TASK REQUIREMENTS ▸ Beginning at the line that includes "こんにちは窒素の液体のアミノ酸の植物肥料の用水系統サポート (118, 2005)", print each remaining line of the data word for word. Output nothing else.

[Stored data entries]
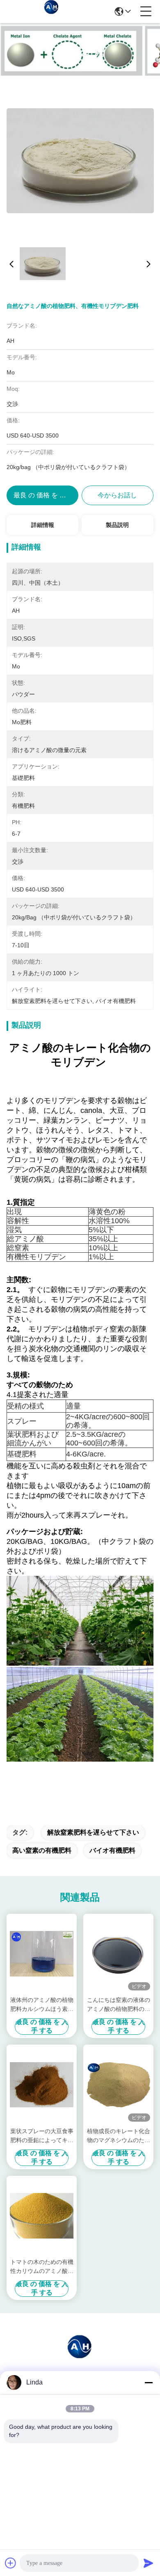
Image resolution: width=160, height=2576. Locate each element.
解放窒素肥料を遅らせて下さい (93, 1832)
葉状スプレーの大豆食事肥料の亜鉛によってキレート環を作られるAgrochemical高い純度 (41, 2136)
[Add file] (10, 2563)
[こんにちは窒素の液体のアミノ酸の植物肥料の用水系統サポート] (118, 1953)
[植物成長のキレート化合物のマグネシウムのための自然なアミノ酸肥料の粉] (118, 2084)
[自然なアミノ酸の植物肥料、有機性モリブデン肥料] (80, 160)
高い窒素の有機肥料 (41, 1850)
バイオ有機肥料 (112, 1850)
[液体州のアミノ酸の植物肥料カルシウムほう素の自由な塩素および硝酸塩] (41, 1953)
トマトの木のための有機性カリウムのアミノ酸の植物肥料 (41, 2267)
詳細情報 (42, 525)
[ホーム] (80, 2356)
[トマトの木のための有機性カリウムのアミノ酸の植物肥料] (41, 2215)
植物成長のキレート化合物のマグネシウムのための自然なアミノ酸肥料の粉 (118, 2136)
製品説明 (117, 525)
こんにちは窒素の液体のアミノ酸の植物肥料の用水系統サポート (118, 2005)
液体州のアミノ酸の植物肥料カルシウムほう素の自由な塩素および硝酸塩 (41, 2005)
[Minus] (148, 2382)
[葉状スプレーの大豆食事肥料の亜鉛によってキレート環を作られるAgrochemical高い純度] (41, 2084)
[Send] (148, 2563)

ANSWER SPACE ▸
こんにちは窒素の液体のアミノ酸の植物肥料の用水系統サポート (118, 2005)
液体州のアミノ酸の植物肥料カルシウムほう素の自由な塩素および硝酸塩 (41, 2005)
[Minus] (148, 2382)
[葉状スプレーの大豆食事肥料の亜鉛によってキレート環を作られるAgrochemical高い純度] (41, 2084)
[Send] (148, 2563)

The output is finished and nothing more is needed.